On an evening in July of 2017, Justin Summers called 911 reporting he had just seen a parked car with substantial front-end damage. Next to the driver’s side of the car was a man Summers described as a black male, anywhere from maybe 5’9’’ to 6-foot,” wearing a white hat and dark clothes. Summers said he saw the man throw something “small” into the weeds on the side of Redbud Road.

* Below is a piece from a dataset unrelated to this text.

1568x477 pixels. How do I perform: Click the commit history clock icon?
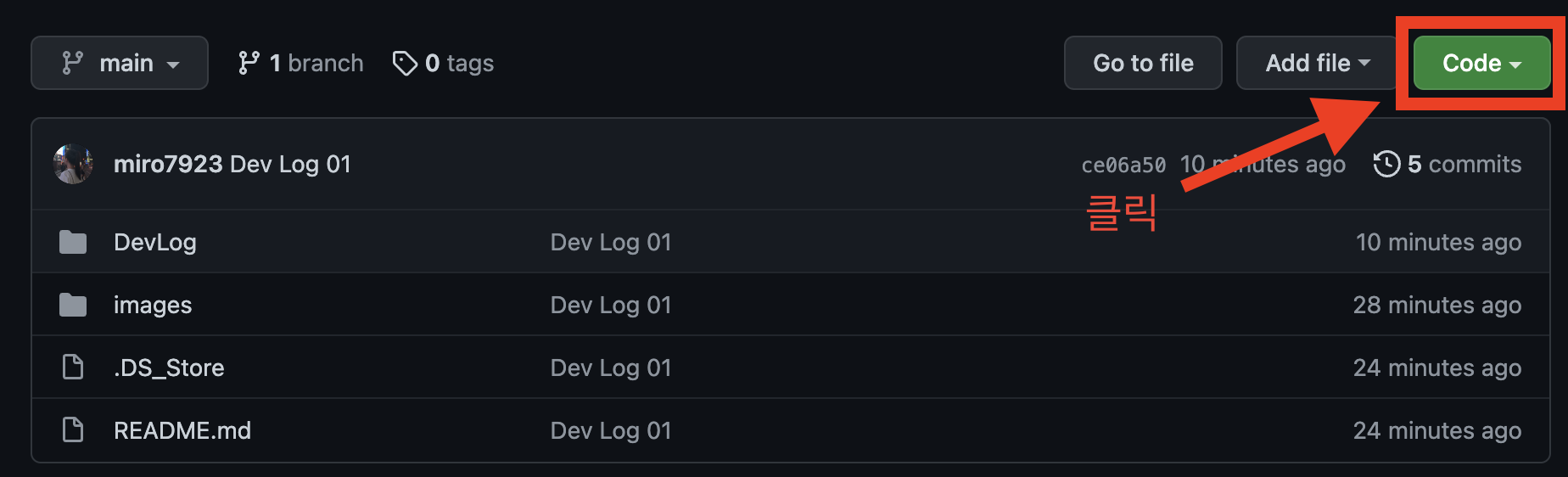click(x=1386, y=164)
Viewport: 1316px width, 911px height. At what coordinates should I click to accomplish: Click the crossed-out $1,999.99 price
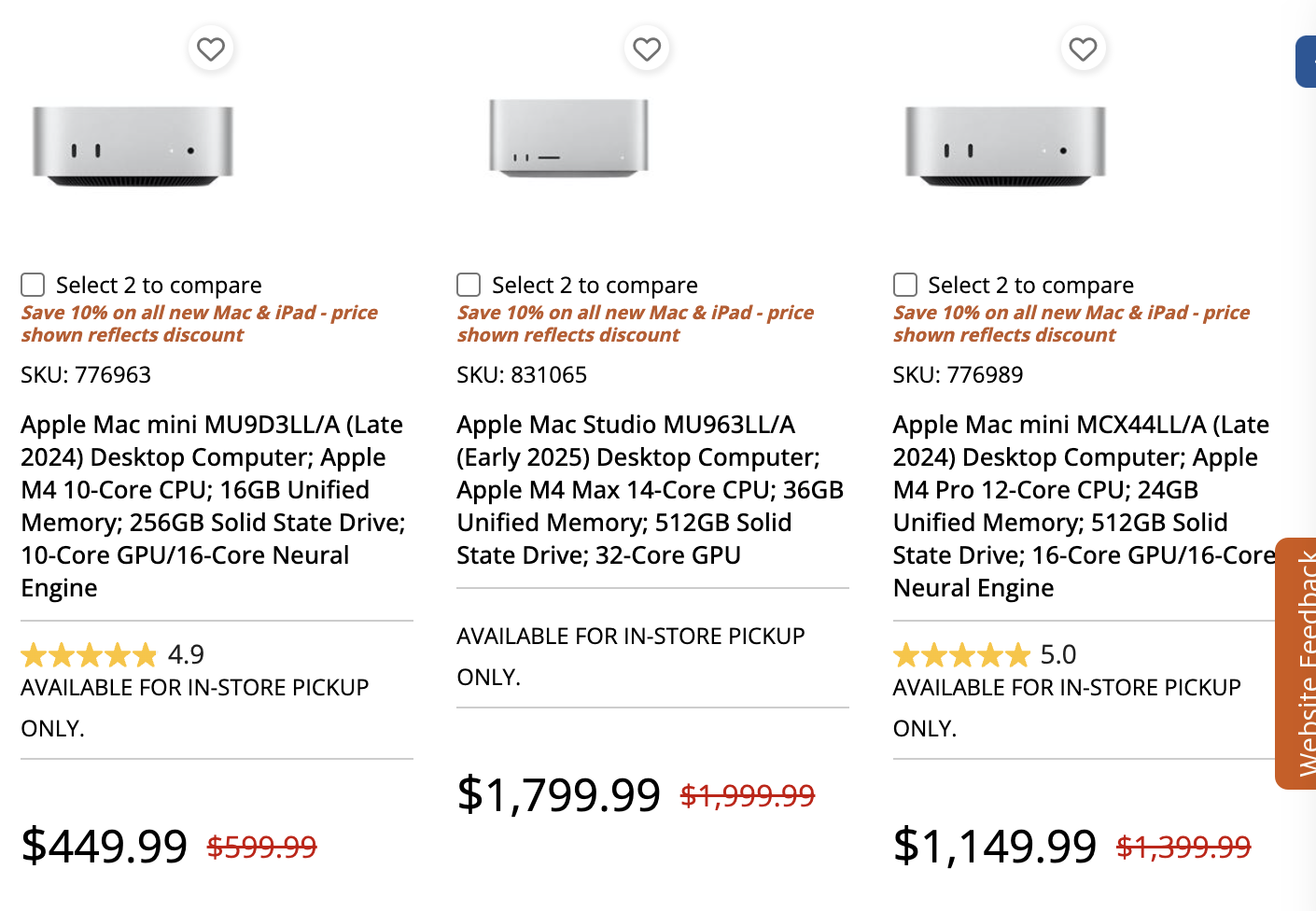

Then, Summers and his wife “came really slow up on the car . . . looking to see if he needed some help or if there was anybody else in the car that needed help.” The man “tipped his head back so Summers could see his face really good” and “very clearly.” As Summers and his wife drove away, Summers saw the man throw “a semiautomatic pistol into the . . . weeds or the ditch there.” Summers said no one else was in the car or “around at all.”
Arriving at the scene, police found Heard, who is five-foot-eight-inches tall, wearing a black t-shirt and blue jeans. They searched the wooded area near the car and found a bag of marijuana with 27 individually packaged baggies and a fully loaded “extremely clean” firearm with “no dirt or debris on it.” They arrested Heard.
Around 8:45 pm, officers asked Summers to return to the scene. He arrived at dusk. Officers positioned Heard (handcuffed with a spotlight shining on him) 20 to 25 feet from Summers. Officers told Summers “to have an open mind, and to tell them if it was or was not the person that [he] saw.” Summers “didn’t hesitate,” saying that “everything was exactly the same about him, except that . . . he was not wearing the hat.”
Before trial, the district court denied Heard’s motion to suppress Summers’ eyewitness identification arguing the show up was impermissibly suggestive in violation of the Fifth Amendment Due Process clause. The Eighth Circuit disagreed noting that show up was neither impermissibly suggestive nor unreliable. Necessary incidents of on-the-scene identifications, such as the suspects being handcuffed and in police custody or having a light shone on their face “do not render the identification procedure impermissibly suggestive.”
The identification also was not unreliable. An identification is unreliable if the circumstances allow for a very substantial likelihood of irreparable misidentification. The factors affecting reliability include the opportunity of the witness to view the criminal at the time of the crime, the witness’ degree of attention, the accuracy of his prior description of the criminal, the level of certainty demonstrated at the confrontation, and the time between the crime and the confrontation. Here, Summers paid close attention to Heard due to the severe damage to his car. Summers observed him at a close distance, in good light, and “could see his face really good.” Only about an hour and a half passed between when Summers first saw Heard and when he made the identification. Accordingly, the district court did not err in admitting the eyewitness identification.